Slurm Job Manager
Basics of Using the Slurm Job Scheduler
To run computations on the cluster, you must use the Slurm queuing system. This system allows users to request the necessary compute resources and have their jobs automatically start as soon as those resources become available, without having to monitor server load or resource availability. Submitted jobs are executed based on resource availability, with no further user intervention. To submit your job to the queue, run:
sbatch <script name>
Slurm examples
You can find examples in the cluster directory home/INFO
.
General example:
#!/bin/bash
#SBATCH --job-name=python_job # Arbitrary job name
#SBATCH --mem=60G # Total RAM
#SBATCH --ntasks=8 # Number of CPU cores
#SBATCH --time=00:15:00 # Time limit hh:mm:ss
#SBATCH --output=%x.%J.out # Output filename
module load <names of modules used in your job>
<your commands>
#!/bin/bash
#SBATCH --job-name=python_job # Arbitrary job name
#SBATCH --mem=60G # Total RAM
#SBATCH --ntasks=8 # Number of CPU cores
#SBATCH --time=00:15:00 # Time limit hh:mm:ss
#SBATCH --output=%x.%J.out # Output filename
guix install <names of packages used in your job>
<your commands>
After submitting the job, an output file named as specified by --output will appear.
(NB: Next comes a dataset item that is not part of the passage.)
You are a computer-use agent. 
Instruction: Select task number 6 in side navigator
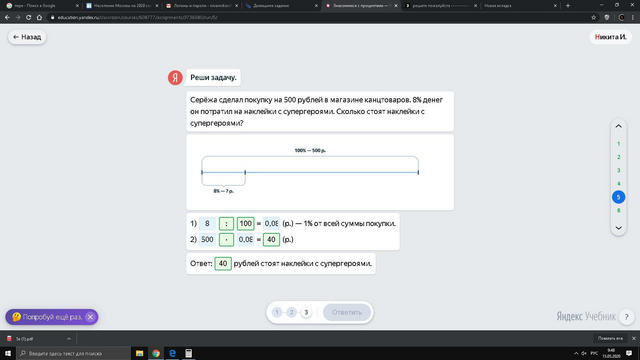coord(618,211)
This log file contains both Slurm system messages and everything your commands would normally print to the console (standard output).
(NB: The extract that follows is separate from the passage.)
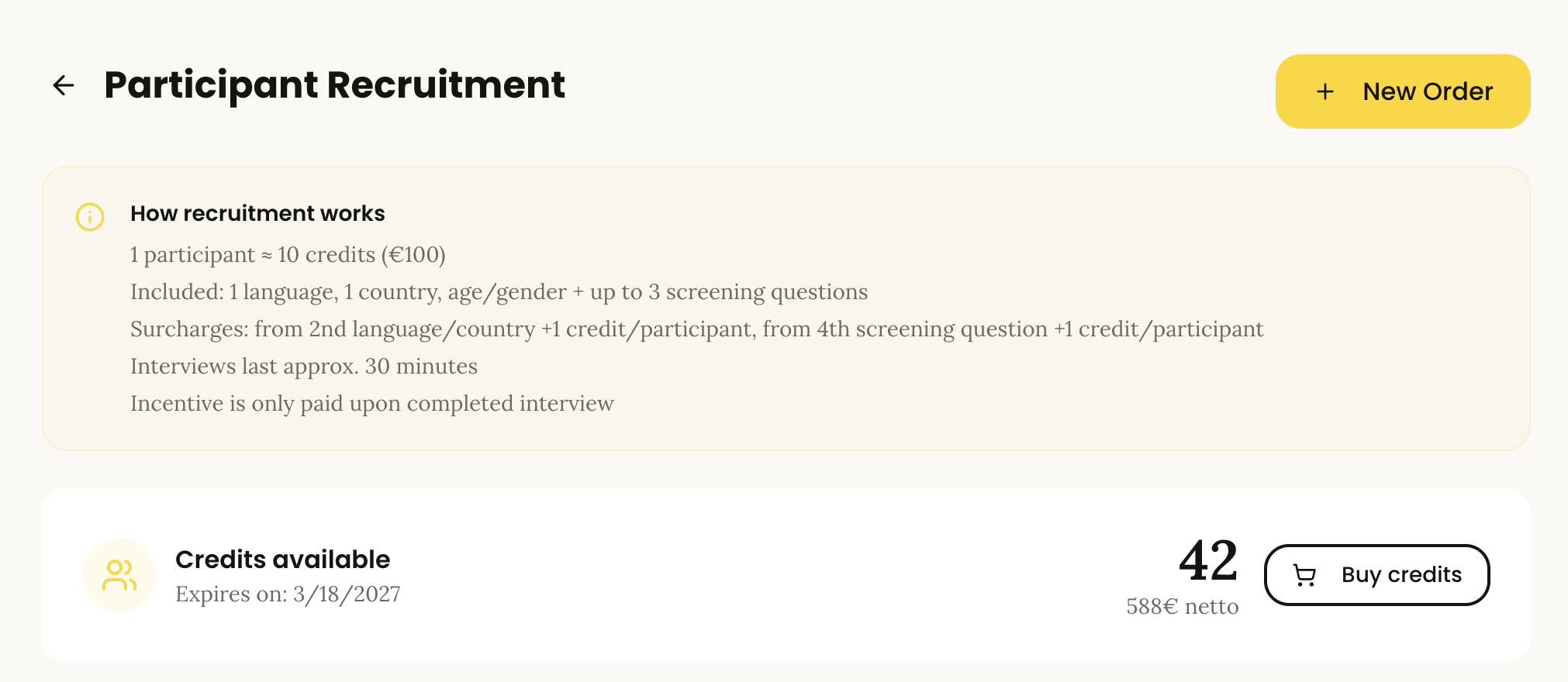The height and width of the screenshot is (682, 1568).
Task: Click the participants icon beside Credits available
Action: tap(119, 575)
In the example above, the output filename uses the sbatch variables %x
(job name) and %J
(Slurm-assigned job ID).
See other sbatch filename-pattern variables here.
It is particularly important to specify the number of CPU cores, amount of RAM, and expected runtime in your script. If you omit these parameters, the defaults are: 1 CPU core, 1 GB RAM, 24 h runtime in the regular and weakold queues, and 2 h in the debug queue.
During execution, Slurm will enforce the resource limits you requested. If a job tries to use more RAM than allocated, it will not be killed but will be throttled to the requested amount, and you will see warnings in the log file. If a job exceeds its time limit, it will be terminated.
You can get general information about cluster load with the command sinfo (for detailed per-node info: sinfo -Nl). To view all queued jobs: squeue. To view your queued jobs list with their job IDs and statuses, run:
squeue -u <your-username>
To cancel or remove your jobs from the waiting queue, use the command:
scancel <job ID>
It is also possible to launch an interactive job (i.e., use the command line for compiling or testing computations using compute node resources). The example below will allow you to work interactively with 1 CPU core on the debug partition:
srun --partition=debug --pty bash
The srun command can be extended with additional parameters to request more resources. The example below shows how to request 4 CPU cores, 12 GB of RAM, and X11 forwarding for graphical display:
srun --cpus-per-task=4 --mem=12G --x11 --pty bash
Frequently Used Commands
Command | Description |
---|---|
sbatch <script name> |
Submit a job to the queue |
sinfo |
Get information about cluster load |
sinfo -Nl |
Get detailed information for each node |
squeue |
List all queued jobs |
squeue -u <your-username> |
List jobs of a specific user |
scancel <job ID> |
Cancel or remove a job from the queue |
srun |
Launch an interactive job with specified parameters |
tail -f <filename> |
Follow the output of a running job |